The images expressing different messages are blended in Iryna's graphic artworks, combining both classical and artist's original print. Intervention is taking place: various stylistic quotations different in time are making post-modern interference.
Here we can see a battlefield scene depicted in the style of medieval manuscripts — we cannot tell a foe from a friend — here deceased warriors are taken over by high grass, decorative flowers, in other words they are swallowed up by time, oblivion and obliteration. Here come the images of a totalitarian past — stepping women — are steadily approaching the audience in graceful ranks, carrying their own personal ideology, or here we see the couples waltzing in retro style (reference to the artist's previous project Something about Dance). All these images are “struggling" to gain the attention of the audience, who from the present standpoint all the same are always looking back at the past.

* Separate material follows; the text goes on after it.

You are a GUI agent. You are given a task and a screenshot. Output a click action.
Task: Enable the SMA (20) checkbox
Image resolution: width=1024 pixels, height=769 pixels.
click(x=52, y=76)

Thus, the historical chronology is transformed into a single time substance. Graphic images, featuring brutal, ruthless and sharp lines that pierce whiteness of the paper (abstract unbiased consciousness that might exist only in theory, in a perfect world), resemble fleshless ghosts of the past, overlaid with ornamental colour prints — playing with individual memories.
This way, colour also performs an organizational or chronological function: the events closer to us either in time or in intensity of expression are much brighter than a monochrome picture of those that we know only from the books.
Repetition of the historical patterns and scenes from artwork to artwork, as well as superposing of the decorative elements (comprehended by the artist herself only) converts a potentially serious research that might be crystalized from the subject of reception of the past, into a playful post-modern narrative, where we hear a vital question: “How should we and why should we intervene over and over again with the bygone times?".